Vladimir Budnev wrote:
Hello community.
We are running, Centos 4.8 on SuperMicro SYS-6026T-3RF with 2xIntel Xeon E5630 and 8xKingston KVR1333D3D4R9S/4G
For some time we have lots of MCE in mcelog and we cant find out the reason.
The only thing that shows there (when it shows, since sometimes it doesn't seem to) is a hardware error. You *WILL* be replacing hardware, sometime soon, like yesterday.
"Normal" is not: *ANYTHING* here is Bad News. First, you've got DIMMs failing.
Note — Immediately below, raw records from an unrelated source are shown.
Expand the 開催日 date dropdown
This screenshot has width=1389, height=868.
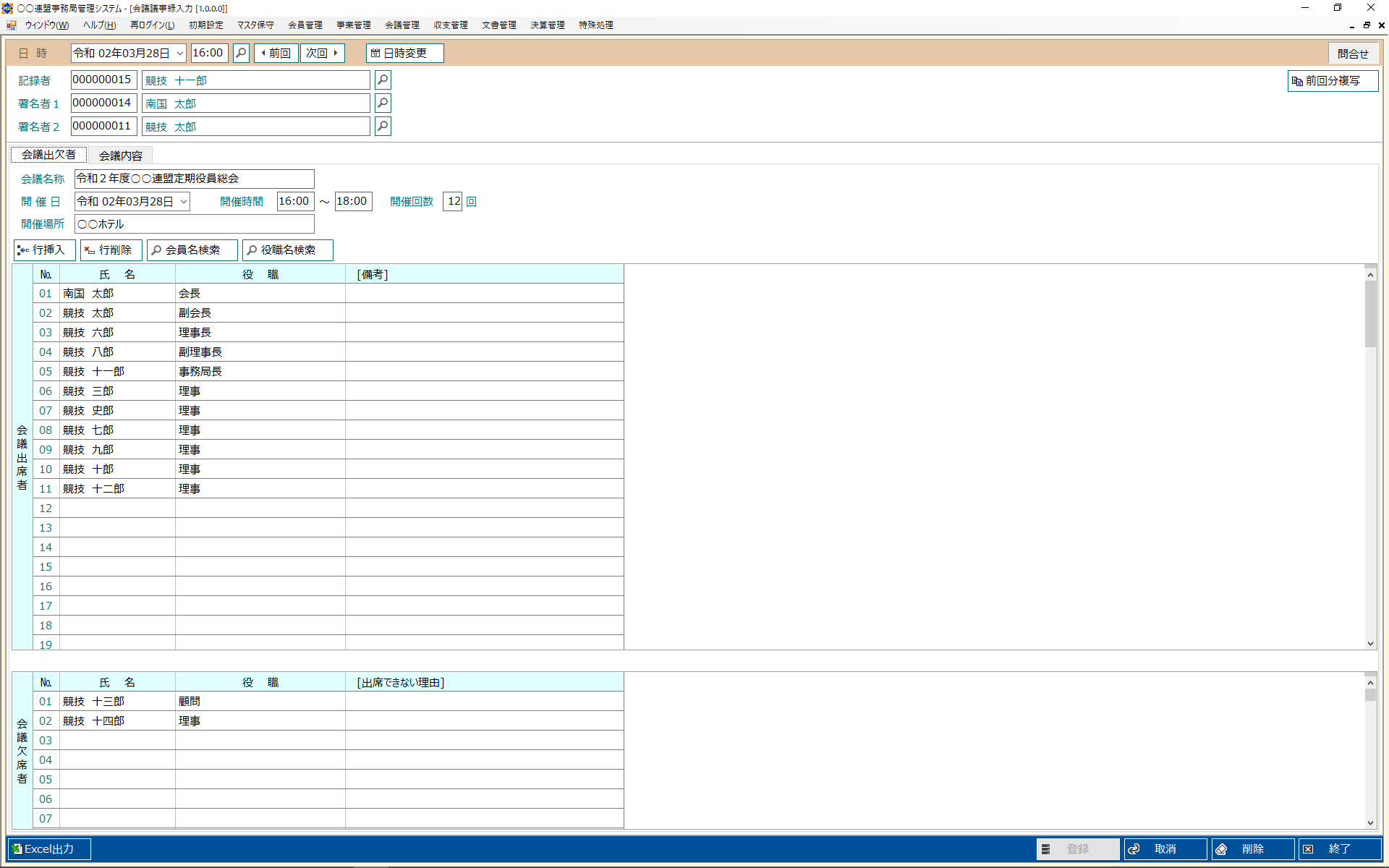click(184, 202)
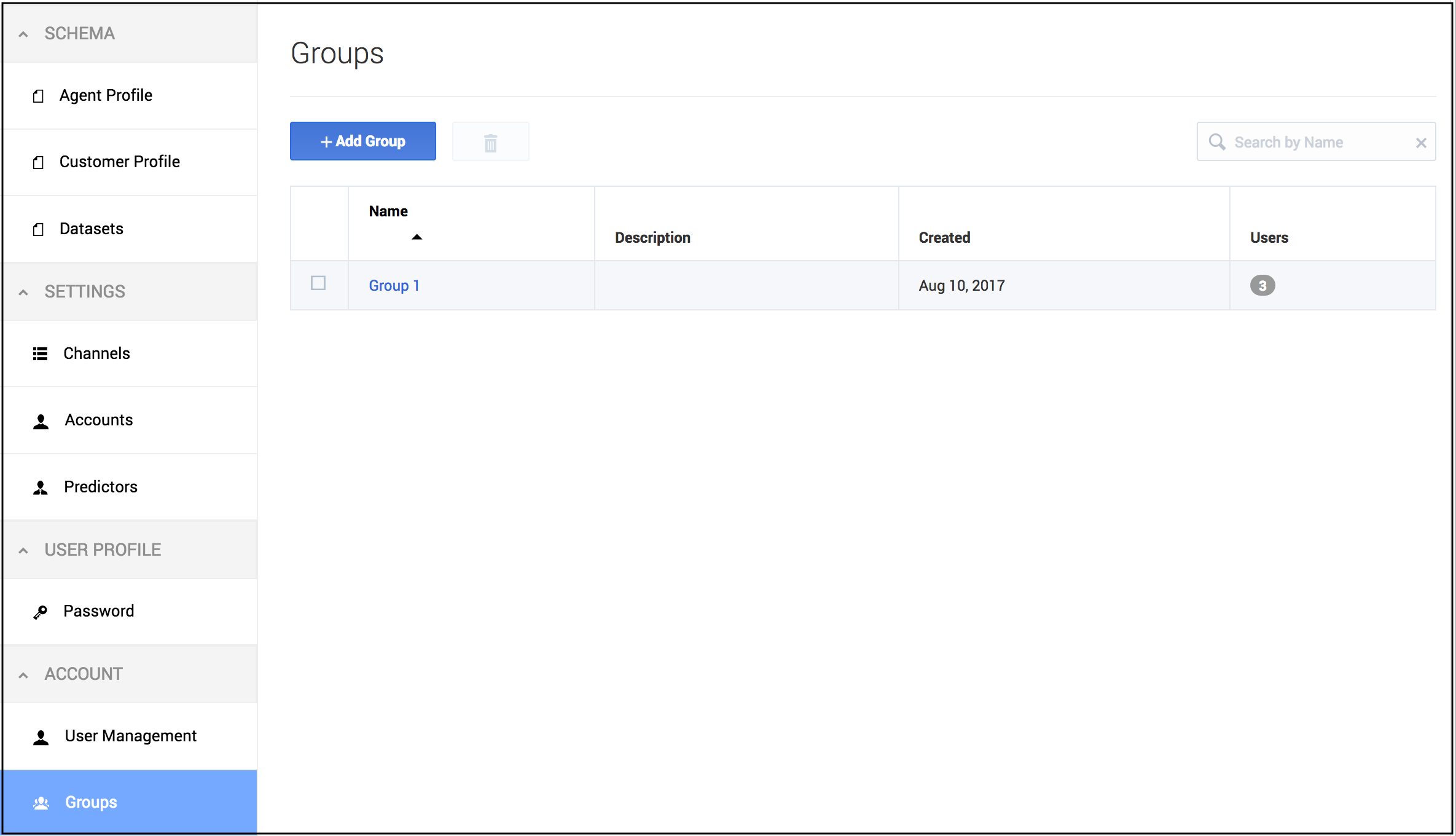Click the Groups people icon in sidebar
The image size is (1456, 836).
point(41,803)
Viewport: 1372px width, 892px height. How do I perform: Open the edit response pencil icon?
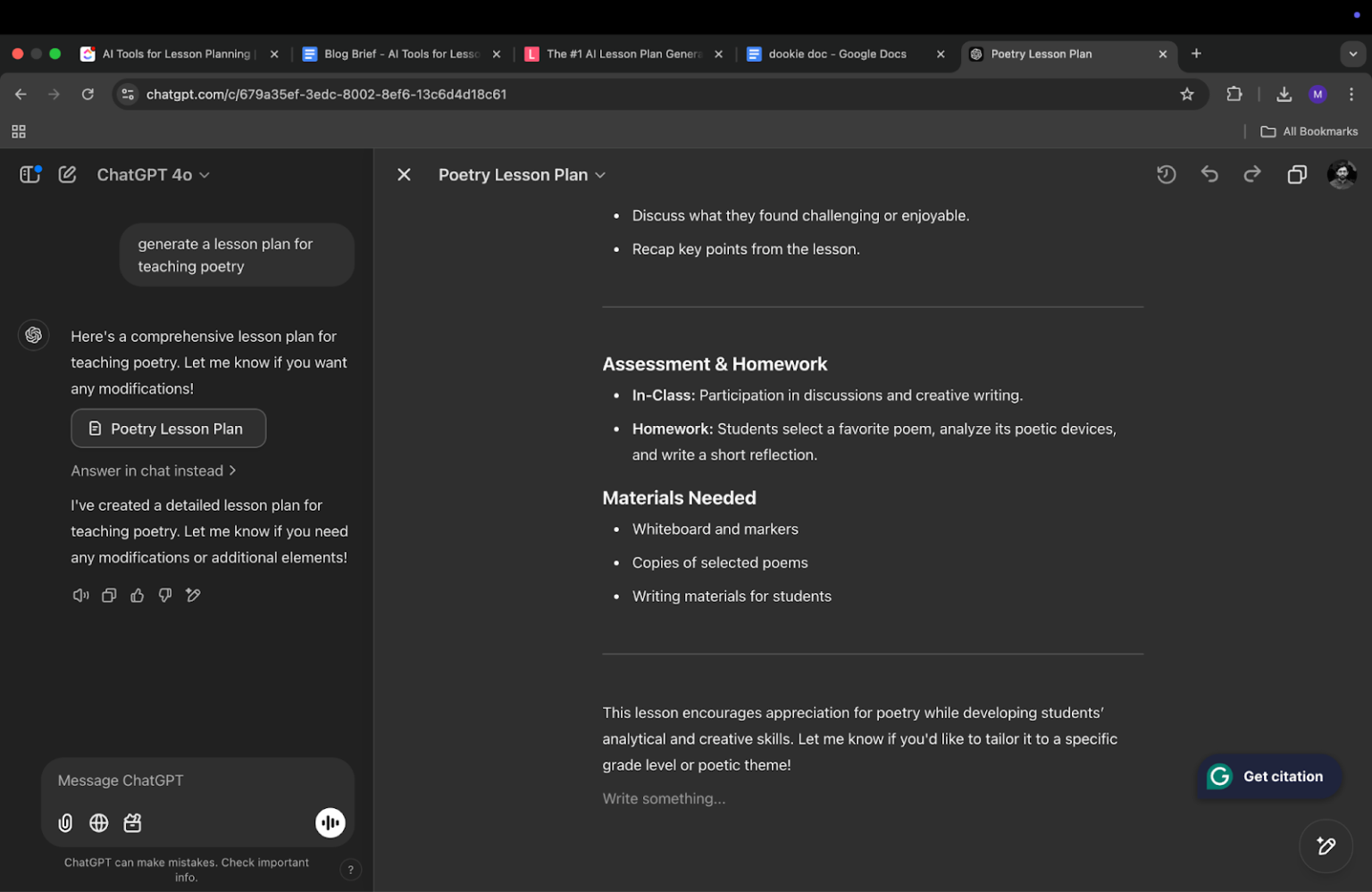[193, 595]
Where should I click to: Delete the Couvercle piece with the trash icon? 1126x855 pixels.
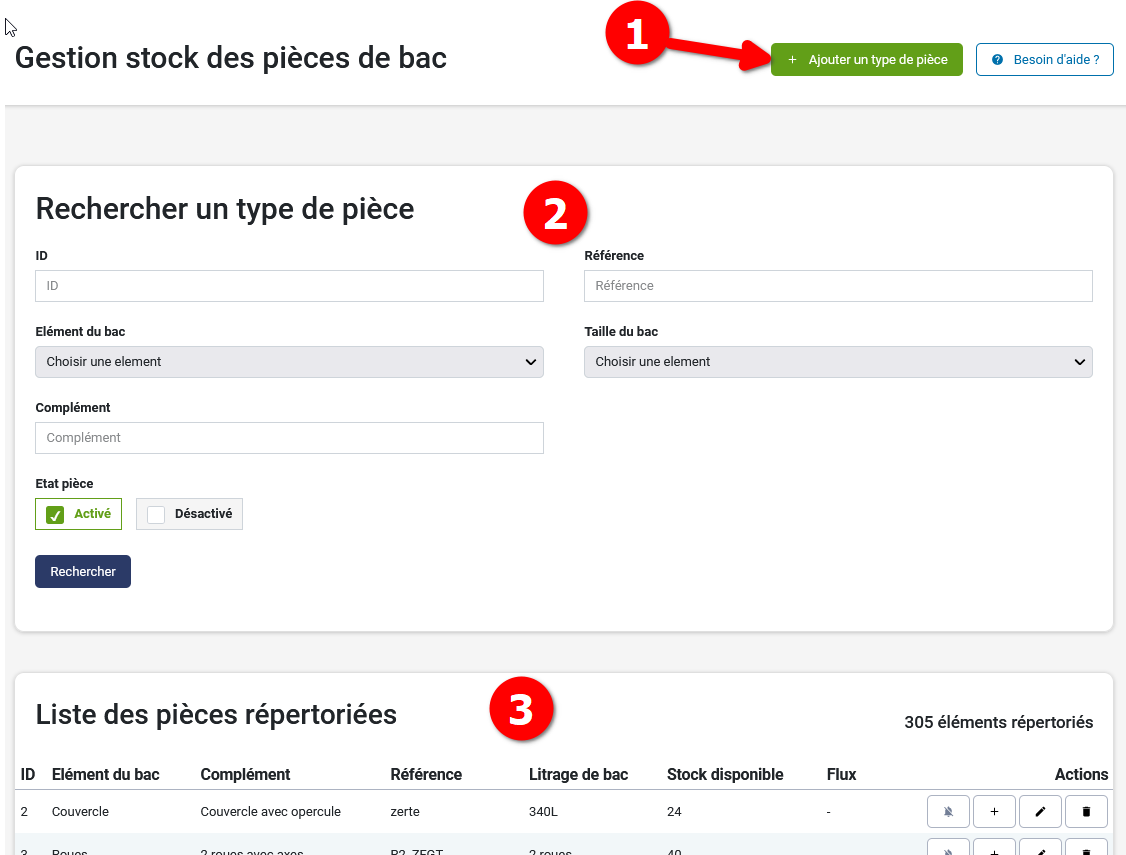pos(1086,811)
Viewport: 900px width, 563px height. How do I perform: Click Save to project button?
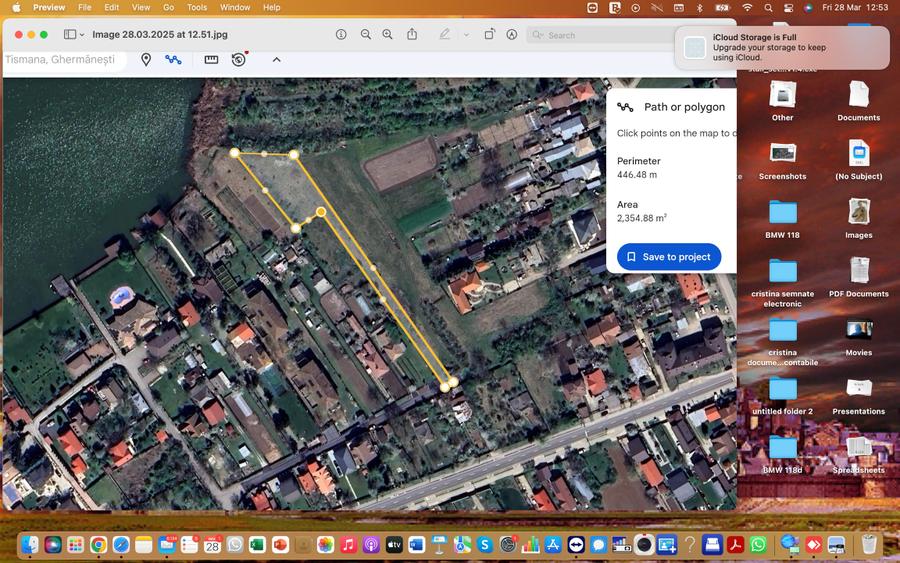668,257
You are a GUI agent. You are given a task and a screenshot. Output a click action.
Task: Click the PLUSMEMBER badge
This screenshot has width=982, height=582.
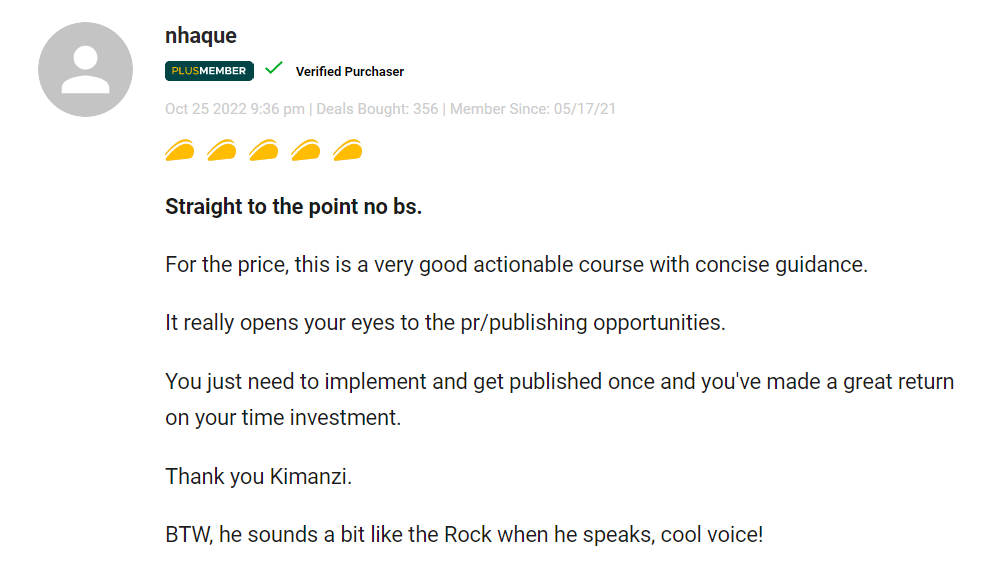209,71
CPU 53, assuming this system doesn't have 53+ physical CPUs, means that you have x-core systems, so you need to divide by x, so that if it's a 12-core system with 6 physical chips, that would make it DIMM 8 associated with that physical CPU. <snip>
One more interesting thins is the following output: [root@zuno]# cat /var/log/mcelog |grep CPU|sort|awk '{print $2}'|uniq 32 33 34 35 50 51 52 53
Those numbers are always the same.
Bad news: you have *two* DIMMs failing, one associated with the physical CPU that has core 53, and another associated with the physical CPU that has cores 32-35.
Talk to your OEM support to help identify which banks need replacing, and/or find a motherboard diagram.
mark, who has to deal *again* with one machine with the same problem....